— Begin —
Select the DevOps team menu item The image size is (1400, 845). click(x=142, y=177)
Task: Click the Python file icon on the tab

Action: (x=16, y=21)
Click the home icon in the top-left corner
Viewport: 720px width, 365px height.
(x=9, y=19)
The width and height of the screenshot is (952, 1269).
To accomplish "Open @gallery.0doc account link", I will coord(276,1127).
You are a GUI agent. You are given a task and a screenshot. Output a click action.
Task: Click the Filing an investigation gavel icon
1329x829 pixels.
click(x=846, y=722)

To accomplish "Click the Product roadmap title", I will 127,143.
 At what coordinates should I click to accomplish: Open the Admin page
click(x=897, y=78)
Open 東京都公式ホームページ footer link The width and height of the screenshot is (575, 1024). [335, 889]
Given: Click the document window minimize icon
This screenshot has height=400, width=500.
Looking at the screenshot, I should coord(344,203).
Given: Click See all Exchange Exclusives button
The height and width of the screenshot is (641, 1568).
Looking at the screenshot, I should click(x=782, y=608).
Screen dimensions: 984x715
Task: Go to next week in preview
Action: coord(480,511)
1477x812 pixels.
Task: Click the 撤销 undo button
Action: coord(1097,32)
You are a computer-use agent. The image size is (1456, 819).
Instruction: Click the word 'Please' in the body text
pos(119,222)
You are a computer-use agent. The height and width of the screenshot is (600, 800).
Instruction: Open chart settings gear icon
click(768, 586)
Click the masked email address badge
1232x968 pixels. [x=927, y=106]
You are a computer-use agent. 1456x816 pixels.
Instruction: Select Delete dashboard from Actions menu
— End —
- Direction -
Copy out all of the data above line for line, with no changes at all.

- Expected output -
Select the DevOps team menu item The image size is (1400, 845). click(x=142, y=177)
Task: Click the Python file icon on the tab

Action: (x=16, y=21)
Click the home icon in the top-left corner
Viewport: 720px width, 365px height.
(x=9, y=19)
The width and height of the screenshot is (952, 1269).
To accomplish "Open @gallery.0doc account link", I will coord(276,1127).
You are a GUI agent. You are given a task and a screenshot. Output a click action.
Task: Click the Filing an investigation gavel icon
1329x829 pixels.
click(x=846, y=722)

To accomplish "Click the Product roadmap title", I will 127,143.
 At what coordinates should I click to accomplish: Open the Admin page
click(x=897, y=78)
Open 東京都公式ホームページ footer link The width and height of the screenshot is (575, 1024). [335, 889]
Given: Click the document window minimize icon
This screenshot has height=400, width=500.
Looking at the screenshot, I should coord(344,203).
Given: Click See all Exchange Exclusives button
The height and width of the screenshot is (641, 1568).
Looking at the screenshot, I should click(x=782, y=608).
Screen dimensions: 984x715
Task: Go to next week in preview
Action: coord(480,511)
1477x812 pixels.
Task: Click the 撤销 undo button
Action: coord(1097,32)
You are a computer-use agent. The image size is (1456, 819).
Instruction: Click the word 'Please' in the body text
pos(119,222)
You are a computer-use agent. The height and width of the screenshot is (600, 800).
Instruction: Open chart settings gear icon
click(768, 586)
Click the masked email address badge
1232x968 pixels. [x=927, y=106]
You are a computer-use agent. 1456x816 pixels.
Instruction: Select Delete dashboard from Actions menu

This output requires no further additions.